>> START

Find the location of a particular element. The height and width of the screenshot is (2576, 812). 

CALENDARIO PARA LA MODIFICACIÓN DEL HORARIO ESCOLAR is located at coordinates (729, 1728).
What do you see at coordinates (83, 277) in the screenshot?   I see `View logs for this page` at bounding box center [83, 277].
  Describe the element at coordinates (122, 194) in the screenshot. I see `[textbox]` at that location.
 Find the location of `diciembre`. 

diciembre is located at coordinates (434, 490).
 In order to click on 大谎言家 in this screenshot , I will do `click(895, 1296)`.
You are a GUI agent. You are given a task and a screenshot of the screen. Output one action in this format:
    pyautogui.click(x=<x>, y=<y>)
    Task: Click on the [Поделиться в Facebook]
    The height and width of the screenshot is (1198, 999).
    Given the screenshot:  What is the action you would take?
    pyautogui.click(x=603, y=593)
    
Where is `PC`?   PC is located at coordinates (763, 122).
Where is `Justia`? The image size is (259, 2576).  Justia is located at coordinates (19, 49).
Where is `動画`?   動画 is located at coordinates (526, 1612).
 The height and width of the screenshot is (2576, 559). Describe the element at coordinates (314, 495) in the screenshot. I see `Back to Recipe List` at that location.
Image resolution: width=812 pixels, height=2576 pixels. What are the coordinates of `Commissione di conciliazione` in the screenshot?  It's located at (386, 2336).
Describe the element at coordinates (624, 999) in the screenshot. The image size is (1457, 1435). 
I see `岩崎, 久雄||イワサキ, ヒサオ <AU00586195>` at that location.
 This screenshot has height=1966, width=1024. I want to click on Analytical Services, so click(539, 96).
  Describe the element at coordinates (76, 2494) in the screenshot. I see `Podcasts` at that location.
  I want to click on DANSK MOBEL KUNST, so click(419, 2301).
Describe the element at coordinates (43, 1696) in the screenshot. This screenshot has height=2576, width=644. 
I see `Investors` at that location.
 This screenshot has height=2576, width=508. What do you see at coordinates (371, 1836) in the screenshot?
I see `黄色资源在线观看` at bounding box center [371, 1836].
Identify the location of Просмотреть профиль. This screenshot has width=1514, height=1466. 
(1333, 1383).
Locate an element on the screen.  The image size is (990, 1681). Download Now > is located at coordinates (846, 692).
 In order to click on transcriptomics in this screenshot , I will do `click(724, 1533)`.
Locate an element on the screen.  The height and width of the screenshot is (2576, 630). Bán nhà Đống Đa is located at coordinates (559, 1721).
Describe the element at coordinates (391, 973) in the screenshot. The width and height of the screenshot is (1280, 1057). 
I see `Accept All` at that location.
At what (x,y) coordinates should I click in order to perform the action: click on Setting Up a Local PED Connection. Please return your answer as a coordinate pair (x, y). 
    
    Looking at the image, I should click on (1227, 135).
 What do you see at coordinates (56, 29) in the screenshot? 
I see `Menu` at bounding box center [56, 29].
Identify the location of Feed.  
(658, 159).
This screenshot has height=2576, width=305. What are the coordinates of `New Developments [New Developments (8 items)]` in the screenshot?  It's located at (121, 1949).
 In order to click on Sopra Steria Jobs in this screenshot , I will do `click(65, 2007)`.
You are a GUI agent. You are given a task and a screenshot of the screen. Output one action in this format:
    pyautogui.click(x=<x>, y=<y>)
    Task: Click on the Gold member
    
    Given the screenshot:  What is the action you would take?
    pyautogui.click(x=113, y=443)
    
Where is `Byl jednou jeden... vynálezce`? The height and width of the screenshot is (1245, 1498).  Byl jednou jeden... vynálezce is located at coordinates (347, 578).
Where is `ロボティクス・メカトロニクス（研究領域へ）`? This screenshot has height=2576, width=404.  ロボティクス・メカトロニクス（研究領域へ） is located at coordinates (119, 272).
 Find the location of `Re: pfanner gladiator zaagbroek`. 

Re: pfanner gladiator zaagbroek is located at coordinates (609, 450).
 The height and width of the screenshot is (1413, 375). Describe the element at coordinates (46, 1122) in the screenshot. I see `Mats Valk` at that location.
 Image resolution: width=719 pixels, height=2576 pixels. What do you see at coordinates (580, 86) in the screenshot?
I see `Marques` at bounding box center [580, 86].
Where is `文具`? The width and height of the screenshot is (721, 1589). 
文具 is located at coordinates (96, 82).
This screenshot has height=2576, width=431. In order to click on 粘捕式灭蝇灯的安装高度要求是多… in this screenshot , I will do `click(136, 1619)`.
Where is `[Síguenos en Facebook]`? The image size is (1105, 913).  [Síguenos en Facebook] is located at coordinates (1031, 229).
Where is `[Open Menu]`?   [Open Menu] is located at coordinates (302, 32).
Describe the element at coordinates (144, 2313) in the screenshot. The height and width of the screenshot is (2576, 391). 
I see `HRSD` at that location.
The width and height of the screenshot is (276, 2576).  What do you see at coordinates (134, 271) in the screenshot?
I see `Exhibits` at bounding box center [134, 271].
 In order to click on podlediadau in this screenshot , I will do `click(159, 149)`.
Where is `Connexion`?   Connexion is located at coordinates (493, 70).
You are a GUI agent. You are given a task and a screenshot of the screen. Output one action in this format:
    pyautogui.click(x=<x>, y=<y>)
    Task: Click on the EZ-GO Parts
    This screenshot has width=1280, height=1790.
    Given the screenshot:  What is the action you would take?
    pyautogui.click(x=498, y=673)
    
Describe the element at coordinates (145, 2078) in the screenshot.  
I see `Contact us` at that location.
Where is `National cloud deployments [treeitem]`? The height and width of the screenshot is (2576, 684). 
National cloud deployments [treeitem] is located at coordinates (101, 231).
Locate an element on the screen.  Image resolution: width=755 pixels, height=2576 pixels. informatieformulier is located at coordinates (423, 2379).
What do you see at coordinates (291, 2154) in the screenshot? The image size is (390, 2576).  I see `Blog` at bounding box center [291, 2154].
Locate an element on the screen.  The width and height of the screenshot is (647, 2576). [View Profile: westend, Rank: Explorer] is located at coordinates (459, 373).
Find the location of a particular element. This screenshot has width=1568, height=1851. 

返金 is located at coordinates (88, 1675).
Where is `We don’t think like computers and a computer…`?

>> END

Rewrite the lines between the one holding "The width and height of the screenshot is (276, 2576)." and the one holding "coordinates (493, 70).", inclusive, changing "In order to click on" to "To click on" and leaving everything else as it is.

The width and height of the screenshot is (276, 2576).  What do you see at coordinates (134, 271) in the screenshot?
I see `Exhibits` at bounding box center [134, 271].
 To click on podlediadau in this screenshot , I will do `click(159, 149)`.
Where is `Connexion`?   Connexion is located at coordinates (493, 70).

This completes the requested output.